CNN suspended and then fired Cuomo in December, parting ways with its top-rated prime-time anchor after he was found to have misled executives at the cable news giant about his contacts with aides to his brother Andrew Cuomo and journalists covering the sexual harassment scandal that led to the former New York governor’s resignation.

“I never contacted any media who were covering my brother to try to affect their coverage,” Cuomo told Abrams on Monday. “I talk to people in the media all the time. They’re most of the people in my life.”

Cuomo’s firing also came just days after CNN reportedly received a letter from an attorney for a woman claiming the anchor had sexually assaulted her years ago.

Cuomo has denied those allegations and in March hit CNN with a $125 million arbitration claim, with his attorneys arguing in a filing that his “journalistic integrity” had been “unjustifiably smeared” as a result of the firing, “making it difficult if not impossible for Cuomo to find similar work in the future.” 

“None of this happened,” Cuomo said when pressed by Abrams about the woman’s allegation. “This will be part of the litigation. I denied it. I am concerned about giving attention to stories. I am concerned about distracting from what’s supposed to matter to people. All I can do is deny the allegations.” 

The scandal involving Cuomo ultimately led to the ouster of former CNN President Jeff Zucker in February after the outlet’s parent company Warner Bros. Discovery conducted an internal investigation that found Zucker had violated the company’s professional and personal conduct policies.  

“As for CNN, I’ll never be a hater,” Cuomo said last week on the first episode of a new podcast he recently launched dubbed “The Chris Cuomo Project.” “CNN has great people. CNN has a great purpose. And I wish them all the best. And I miss so many of the people there. But it’s time for me to move on.”

NewsNation, which features a weekday morning news show and a slate of prime-time host-driven commentary and analysis programs, was recently launched by Nexstar Media Group, a company that owns and operates dozens of local television stations across the country. 

Nexstar Media Group also owns The Hill, which it purchased last summer. 

Pledging a commitment to providing what it has said in promotional materials will be more balanced news coverage compared to the other more highly rated cable news channels, the network has in recent months hired a slew of talent from other networks and national media companies, including Washington Post columnist George Will and former top Fox News editor Chris Stirewalt. 
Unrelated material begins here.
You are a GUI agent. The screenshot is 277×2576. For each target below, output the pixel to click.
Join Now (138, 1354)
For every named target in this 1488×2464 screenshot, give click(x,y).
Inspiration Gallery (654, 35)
Last May, NewsNation hired Michael Corn, the former senior executive producer of ABC News’s “Good Morning America,” as its president of news. Cuomo previously worked at ABC as an anchor of its weekday morning program before joining CNN in 2014. Abrams is currently chief legal analyst for ABC. 
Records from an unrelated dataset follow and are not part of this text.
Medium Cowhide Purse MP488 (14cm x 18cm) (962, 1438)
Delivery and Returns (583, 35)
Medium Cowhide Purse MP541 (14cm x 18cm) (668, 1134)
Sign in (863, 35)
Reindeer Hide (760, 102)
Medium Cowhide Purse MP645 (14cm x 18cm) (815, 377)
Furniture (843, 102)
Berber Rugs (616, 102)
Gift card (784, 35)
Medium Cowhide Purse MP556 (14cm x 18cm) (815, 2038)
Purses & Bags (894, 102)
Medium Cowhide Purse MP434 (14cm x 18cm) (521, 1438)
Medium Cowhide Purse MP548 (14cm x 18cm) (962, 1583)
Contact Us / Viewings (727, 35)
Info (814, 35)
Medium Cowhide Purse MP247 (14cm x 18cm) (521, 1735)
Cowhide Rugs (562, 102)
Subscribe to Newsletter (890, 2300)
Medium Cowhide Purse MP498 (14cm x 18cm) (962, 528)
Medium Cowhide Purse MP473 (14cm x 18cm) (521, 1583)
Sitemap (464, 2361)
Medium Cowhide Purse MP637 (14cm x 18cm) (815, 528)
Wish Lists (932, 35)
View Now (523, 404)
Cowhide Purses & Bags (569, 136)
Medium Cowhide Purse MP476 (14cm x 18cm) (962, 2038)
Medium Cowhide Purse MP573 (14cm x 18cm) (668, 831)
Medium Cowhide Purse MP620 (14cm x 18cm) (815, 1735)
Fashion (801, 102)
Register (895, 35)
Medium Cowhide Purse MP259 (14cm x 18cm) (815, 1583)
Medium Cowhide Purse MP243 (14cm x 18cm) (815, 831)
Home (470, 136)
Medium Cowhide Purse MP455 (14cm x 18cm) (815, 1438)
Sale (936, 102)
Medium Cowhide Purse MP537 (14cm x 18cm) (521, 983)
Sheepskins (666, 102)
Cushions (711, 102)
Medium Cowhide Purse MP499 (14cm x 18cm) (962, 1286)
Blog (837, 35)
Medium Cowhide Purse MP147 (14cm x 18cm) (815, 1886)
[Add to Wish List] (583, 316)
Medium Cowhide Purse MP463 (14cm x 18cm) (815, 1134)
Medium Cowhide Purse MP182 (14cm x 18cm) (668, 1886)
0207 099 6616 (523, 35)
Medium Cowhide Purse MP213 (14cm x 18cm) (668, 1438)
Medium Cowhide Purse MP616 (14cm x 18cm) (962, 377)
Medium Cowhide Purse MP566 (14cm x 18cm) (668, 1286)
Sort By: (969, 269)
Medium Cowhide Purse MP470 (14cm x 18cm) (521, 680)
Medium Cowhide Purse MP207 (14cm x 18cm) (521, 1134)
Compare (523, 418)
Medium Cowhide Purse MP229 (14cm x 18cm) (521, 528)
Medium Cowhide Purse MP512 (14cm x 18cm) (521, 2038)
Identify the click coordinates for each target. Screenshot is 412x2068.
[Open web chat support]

In announcing Cuomo’s hiring, Sean Compton, Nexstar Media Inc.’s president of networks, said the former CNN anchor would “further our efforts to continue to ensure fairness and transparency in our news reporting and talk shows.”

“NewsNation believes in the work I am doing with the Chris Cuomo Project and I look forward to building something special here – covering news wherever it happens and having conversations that cater to common concerns and solutions rather than political parties or the political circus,” Cuomo said in a statement issued through the network. 

“I had decided that I can’t go back to what people see as the big game. I don’t think I can make a difference there. I think we need insurgent media. We need outlets that aren’t fringe and just trying to fill their pockets … I’m going to do the job,” Cuomo told Abrams on Tuesday. “I’m going to go where the news is and I’m going to try very hard to be fair and I want to do it here.